* _What you will do_
Please copy the rows below word for word, beginning with the first row and stopping after the line that contains "click(1132, 22)".

* _Data section_
begin

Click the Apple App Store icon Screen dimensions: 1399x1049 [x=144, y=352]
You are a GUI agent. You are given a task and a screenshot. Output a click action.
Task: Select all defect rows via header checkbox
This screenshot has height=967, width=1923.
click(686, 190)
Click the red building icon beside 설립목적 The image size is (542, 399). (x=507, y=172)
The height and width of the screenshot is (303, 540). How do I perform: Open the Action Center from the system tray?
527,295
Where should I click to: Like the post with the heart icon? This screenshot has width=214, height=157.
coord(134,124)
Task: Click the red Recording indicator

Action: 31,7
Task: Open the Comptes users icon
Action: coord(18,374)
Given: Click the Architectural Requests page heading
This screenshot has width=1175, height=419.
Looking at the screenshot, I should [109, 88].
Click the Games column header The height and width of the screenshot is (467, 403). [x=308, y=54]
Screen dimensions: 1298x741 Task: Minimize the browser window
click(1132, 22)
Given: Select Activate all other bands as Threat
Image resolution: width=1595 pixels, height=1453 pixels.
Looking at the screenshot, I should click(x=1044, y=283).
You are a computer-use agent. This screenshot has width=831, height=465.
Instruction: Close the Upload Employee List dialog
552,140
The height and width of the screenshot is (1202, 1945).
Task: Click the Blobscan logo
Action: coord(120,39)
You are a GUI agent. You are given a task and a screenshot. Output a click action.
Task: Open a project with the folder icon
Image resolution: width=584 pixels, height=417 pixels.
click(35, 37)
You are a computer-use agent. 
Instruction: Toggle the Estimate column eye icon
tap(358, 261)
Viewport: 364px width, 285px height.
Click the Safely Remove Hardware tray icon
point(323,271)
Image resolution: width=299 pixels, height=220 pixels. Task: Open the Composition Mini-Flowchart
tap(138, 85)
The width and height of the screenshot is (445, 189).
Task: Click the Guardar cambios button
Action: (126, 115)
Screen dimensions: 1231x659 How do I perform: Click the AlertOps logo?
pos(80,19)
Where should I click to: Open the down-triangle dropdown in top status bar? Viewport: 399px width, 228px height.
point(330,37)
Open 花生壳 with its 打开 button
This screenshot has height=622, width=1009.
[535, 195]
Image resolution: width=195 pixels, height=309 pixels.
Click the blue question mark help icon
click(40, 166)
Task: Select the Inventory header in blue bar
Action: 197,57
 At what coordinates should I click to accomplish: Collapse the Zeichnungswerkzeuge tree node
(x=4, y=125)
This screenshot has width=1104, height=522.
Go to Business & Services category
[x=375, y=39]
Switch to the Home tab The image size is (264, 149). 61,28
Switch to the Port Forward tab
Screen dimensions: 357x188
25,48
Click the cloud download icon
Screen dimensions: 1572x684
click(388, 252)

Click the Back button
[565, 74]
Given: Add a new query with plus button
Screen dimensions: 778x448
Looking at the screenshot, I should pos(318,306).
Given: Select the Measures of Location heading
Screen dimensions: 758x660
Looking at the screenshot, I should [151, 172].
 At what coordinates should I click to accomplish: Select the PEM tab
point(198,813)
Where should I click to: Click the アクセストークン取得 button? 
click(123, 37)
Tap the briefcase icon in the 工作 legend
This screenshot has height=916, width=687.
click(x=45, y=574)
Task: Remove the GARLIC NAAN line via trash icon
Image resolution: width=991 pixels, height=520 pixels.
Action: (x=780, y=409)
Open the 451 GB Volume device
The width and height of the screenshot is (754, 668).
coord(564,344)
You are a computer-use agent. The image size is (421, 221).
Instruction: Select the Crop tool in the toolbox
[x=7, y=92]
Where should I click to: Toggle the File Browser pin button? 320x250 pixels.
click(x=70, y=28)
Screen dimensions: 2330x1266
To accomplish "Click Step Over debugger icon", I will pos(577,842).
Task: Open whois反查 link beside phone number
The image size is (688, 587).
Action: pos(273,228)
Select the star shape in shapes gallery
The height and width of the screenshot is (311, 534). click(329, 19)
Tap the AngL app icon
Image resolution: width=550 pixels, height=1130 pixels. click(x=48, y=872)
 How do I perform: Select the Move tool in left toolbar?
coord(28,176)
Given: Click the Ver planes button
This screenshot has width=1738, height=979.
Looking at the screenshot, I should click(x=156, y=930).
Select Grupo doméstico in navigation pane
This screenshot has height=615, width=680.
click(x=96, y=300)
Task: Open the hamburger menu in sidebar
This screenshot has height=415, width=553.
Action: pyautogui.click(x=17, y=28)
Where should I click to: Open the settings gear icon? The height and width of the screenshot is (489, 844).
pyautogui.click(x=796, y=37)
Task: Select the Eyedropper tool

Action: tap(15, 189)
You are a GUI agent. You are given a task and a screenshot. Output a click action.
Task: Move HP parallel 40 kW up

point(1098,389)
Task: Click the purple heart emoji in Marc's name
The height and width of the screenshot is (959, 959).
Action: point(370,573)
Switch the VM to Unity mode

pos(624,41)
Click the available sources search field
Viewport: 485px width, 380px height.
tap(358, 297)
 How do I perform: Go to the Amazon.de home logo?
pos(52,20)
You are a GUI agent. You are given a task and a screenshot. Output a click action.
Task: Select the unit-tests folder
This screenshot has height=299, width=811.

end

* _Worked answer_
Click the Apple App Store icon Screen dimensions: 1399x1049 [x=144, y=352]
You are a GUI agent. You are given a task and a screenshot. Output a click action.
Task: Select all defect rows via header checkbox
This screenshot has height=967, width=1923.
click(686, 190)
Click the red building icon beside 설립목적 The image size is (542, 399). (x=507, y=172)
The height and width of the screenshot is (303, 540). How do I perform: Open the Action Center from the system tray?
527,295
Where should I click to: Like the post with the heart icon? This screenshot has width=214, height=157.
coord(134,124)
Task: Click the red Recording indicator

Action: 31,7
Task: Open the Comptes users icon
Action: coord(18,374)
Given: Click the Architectural Requests page heading
This screenshot has width=1175, height=419.
Looking at the screenshot, I should [109, 88].
Click the Games column header The height and width of the screenshot is (467, 403). [x=308, y=54]
Screen dimensions: 1298x741 Task: Minimize the browser window
click(1132, 22)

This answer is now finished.